Pero, ¿qué es concretamente lo que nos atrae de Jesús? Su pasión por el Padre. No hay quien detenga el amor de Jesús por la voluntad del Padre. «Ahora mi alma está agitada, y ¿qué diré?: Padre, líbrame de esta hora. Pero si por esto he venido, para esta hora. Padre, glorifica tu nombre» (Jn 12, 27). No hay circunstancia por la que tenga que pasar que no sea una ocasión para repetir ese estribillo eterno: «Aquí estoy Señor para hacer tu voluntad» (Sal 40, 7).
Esto es lo que nos salva, porque introduce en el mundo la posibilidad real de tener la misma experiencia de Cristo en la relación con el Padre. Lo que da sentido y significado pleno a la vida es la certeza de saber de quién somos, a quién le pertenece nuestra existencia para poder entregarnos plenamente a Él. La salvación consiste en encontrar algo por lo que entregar la vida por completo y no quedar defraudado. Lo que nos fascina de Jesús es su obediencia al Padre; su descanso en los brazos de la voluntad del Padre llena por completo de sentido y plenitud su vida. Será el mismo Cristo elevado sobre la tierra en la cruz el que pronuncie ese «todo está cumplido» (Jn 19, 30) que atrae el corazón humano. Mi vida está cumplida, todo se cumple en los brazos del Padre, nada se pierde.
La carta dirigida a los hebreos lo explica perfectamente: «Él, a pesar de ser Hijo, aprendió, sufriendo, a obedecer» (Hb 5, 8). Toda la vida de Jesús es el crecimiento de su conciencia humana respecto a la voluntad del Padre como fuente de verdadera alegría. Esto es lo que nos asombra y nos maravilla de Jesús y, por eso, «llevado a la consumación, se ha convertido para todos los que le obedecen en autor de salvación eterna» (Hb 5, 9). Jesús se ha hecho camino para encontrar la verdad de la vida, que no es otra cosa que poder vivirlo todo en relación con el Padre. Viéndole morir por la obra del Padre, como el grano de trigo que cae en tierra y muere, hemos podido ver cómo la vida florece, de qué manera se cumple la vida del hombre completamente.
Contemplando a Jesús descubrimos no solo la verdad de la vida en la entrega incondicional a la voluntad del Padre, sino que se nos comunica la gracia para poder también nosotros entregarnos y así guardarnos para la vida eterna (cf. Jn 12, 25). Y esto es lo que completa y acrecienta en nosotros la atracción por su belleza, porque Cristo es el más bello de los hombres, porque en sus labios se derrama la gracia (cf.
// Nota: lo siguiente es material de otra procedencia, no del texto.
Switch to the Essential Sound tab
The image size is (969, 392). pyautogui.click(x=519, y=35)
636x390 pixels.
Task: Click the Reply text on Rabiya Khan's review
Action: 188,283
Sal 44, 2). El amor de Jesús por el Padre es el Espíritu Santo, que es derramado por Él para toda la Iglesia al pie de la cruz: «E inclinando la cabeza entregó el Espíritu» (Jn 19, 30); y por eso se ha convertido en el más bello de los hombres, porque de su boca brota el «amor de Dios que ha sido derramado en nuestros corazones por el Espíritu Santo que se nos ha dado» (Rm 5, 5).
De esta forma ha sellado con su sangre derramada una alianza eterna, cumpliéndose así la profecía de Jeremías: «Meteré mi ley en su interior y la escribiré en sus corazones» (Jr 31, 33). El amor a la voluntad del Padre manifestado en la vida de Jesús es la nueva ley. Es la obra del Espíritu Santo que Cristo derrama en nuestro interior, para que todos podamos experimentar la grandeza del amor de Dios, de tal manera que se convierta en la forma y horma de toda nuestra vida, configurándola hasta que «lleguemos, en el conocimiento del Hijo de Dios, al Hombre perfecto, a la medida de Cristo en su plenitud» (Ef 4, 13).